Die Szenen mit Ellis und seinem naiven Freund Todd nehmen vor allem gegen Ende des Romans viel Raum ein. Beide Autoren verbindet eine Vergangenheit mit Kokain und die Erkenntnis, dass es zu diesem Teil ihres Lebens trotz aller wehmütigen Erinnerungen an wilde Nächte kein Zurück mehr geben kann. Stuckrad-Barre ist geheilt, aber die Sehnsucht nach der Nacht, die ihm nun nichts mehr zu bieten hat, wird bleiben: „Die Zahnbürste ist aus, drei Minuten rum, Licht aus, bin schon im Schlaftablettenwirkungsanflug, geiles Leben.

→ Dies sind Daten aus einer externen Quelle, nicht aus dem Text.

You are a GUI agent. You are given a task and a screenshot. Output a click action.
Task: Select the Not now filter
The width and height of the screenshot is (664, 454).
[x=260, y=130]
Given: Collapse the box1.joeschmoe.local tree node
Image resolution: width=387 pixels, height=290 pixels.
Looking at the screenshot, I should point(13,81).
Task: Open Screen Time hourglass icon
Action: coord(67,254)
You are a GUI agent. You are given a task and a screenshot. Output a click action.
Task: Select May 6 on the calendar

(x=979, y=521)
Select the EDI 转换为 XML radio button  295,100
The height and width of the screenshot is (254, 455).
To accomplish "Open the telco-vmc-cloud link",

Jetzt da raus, in irgendeiner Tittenbar irgendwen anhauen, man weiß dann schon, wen, das ist ja unschwer zu erkennen mit ein bisschen Erfahrung, auch wenn das im Ergebnis oft etwas rassistisch ist; sich ein bisschen verarschen lassen und ein paar Hundert Dollar verbrennen, zwei Gramm kaufen, begleitend einen ansaufen, und dann mal gucken – oder, wie ich es vor zehn Jahren genannt hätte: ein ganz normaler Montagabend. Mache ich nicht. Ich mache das Licht aus. In einer Selbsthilfegruppe würden sie jetzt wie wahnsinnig applaudieren.“
Von dieser Melancholie ist am Ende seiner Lesung in Stuttgart nichts zu spüren. Vielmehr wirkt Stuckrad-Barre in den wenigen ernsten Sätzen dieses Abends glaubhaft dankbar, geradezu demütig: „Am Büchertisch sagen manche: gut, dass du zurück bist. Ich sage: gut, dass ihr es auch seid! 2016 ist mein Lieblingsjahr bisher – es tut so gut!“ Und plötzlich schließt sich für mich der Kreis von dieser bitteren, harten Autobiografie zum vergnüglichen Abend mit Showeinlagen: Panikherz ist ein gutes Buch. Aber wer das Happy End erleben will, muss Benjamin Stuckrad-Barre auf der Bühne sehen.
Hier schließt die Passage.